[EXTRACTED ENTRIES — start]

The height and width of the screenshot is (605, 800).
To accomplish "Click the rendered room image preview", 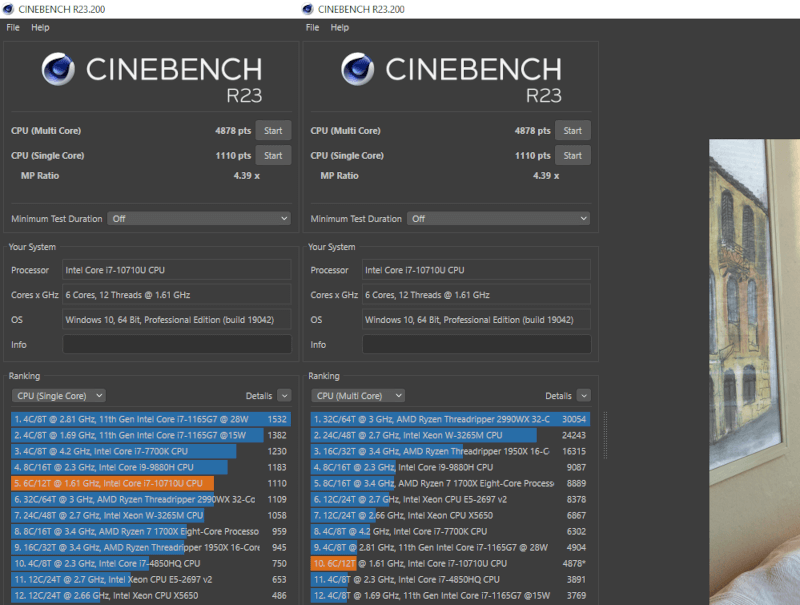I will pyautogui.click(x=754, y=370).
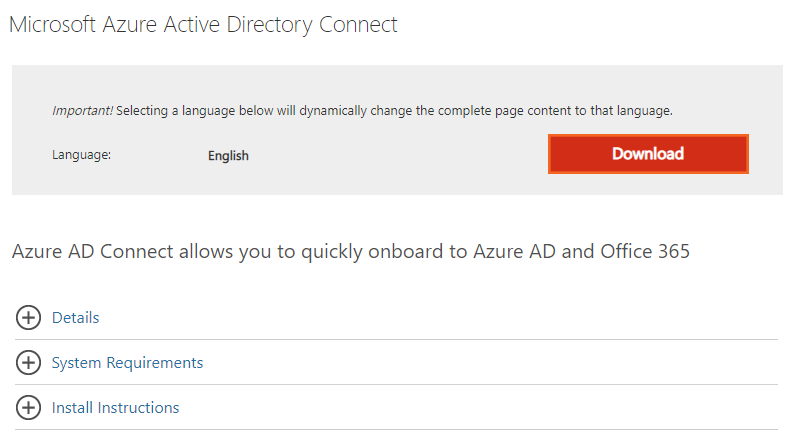Click the red Download button
Image resolution: width=791 pixels, height=438 pixels.
pos(648,154)
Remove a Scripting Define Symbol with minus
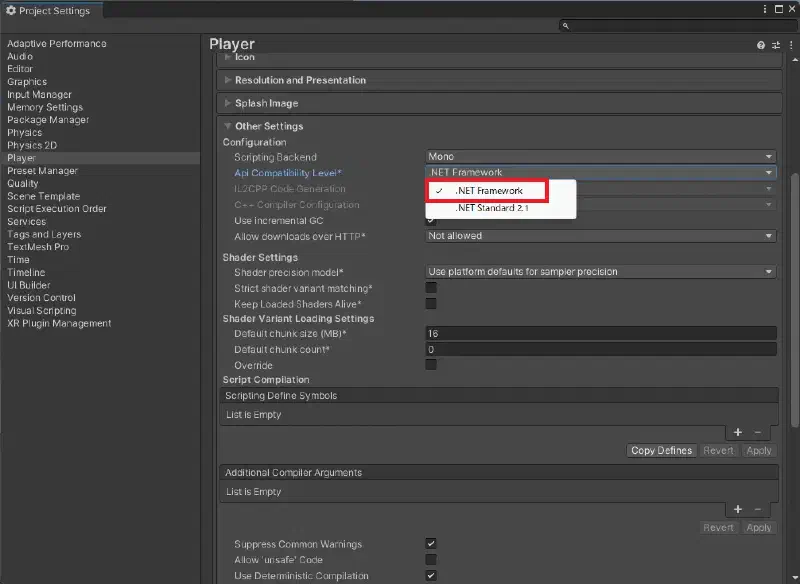The height and width of the screenshot is (584, 800). 758,433
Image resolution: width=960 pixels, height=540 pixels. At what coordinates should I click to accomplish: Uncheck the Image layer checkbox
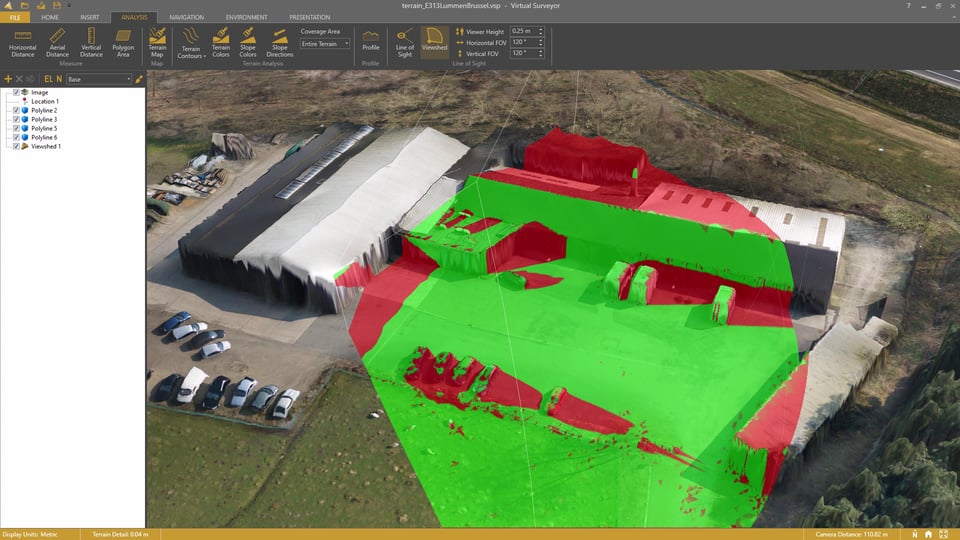(x=16, y=92)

[EXTRACTED ENTRIES — finish]

* _TASK PROMPT_: Using the material above, restate word for word the lines from the line that has "Remove a Scripting Define Symbol with minus" to the last line, inclusive, with pictures omitted.

* _ANSWER FOR THIS EXERCISE_:
Remove a Scripting Define Symbol with minus
The height and width of the screenshot is (584, 800). 758,433
Image resolution: width=960 pixels, height=540 pixels. At what coordinates should I click to accomplish: Uncheck the Image layer checkbox
(x=16, y=92)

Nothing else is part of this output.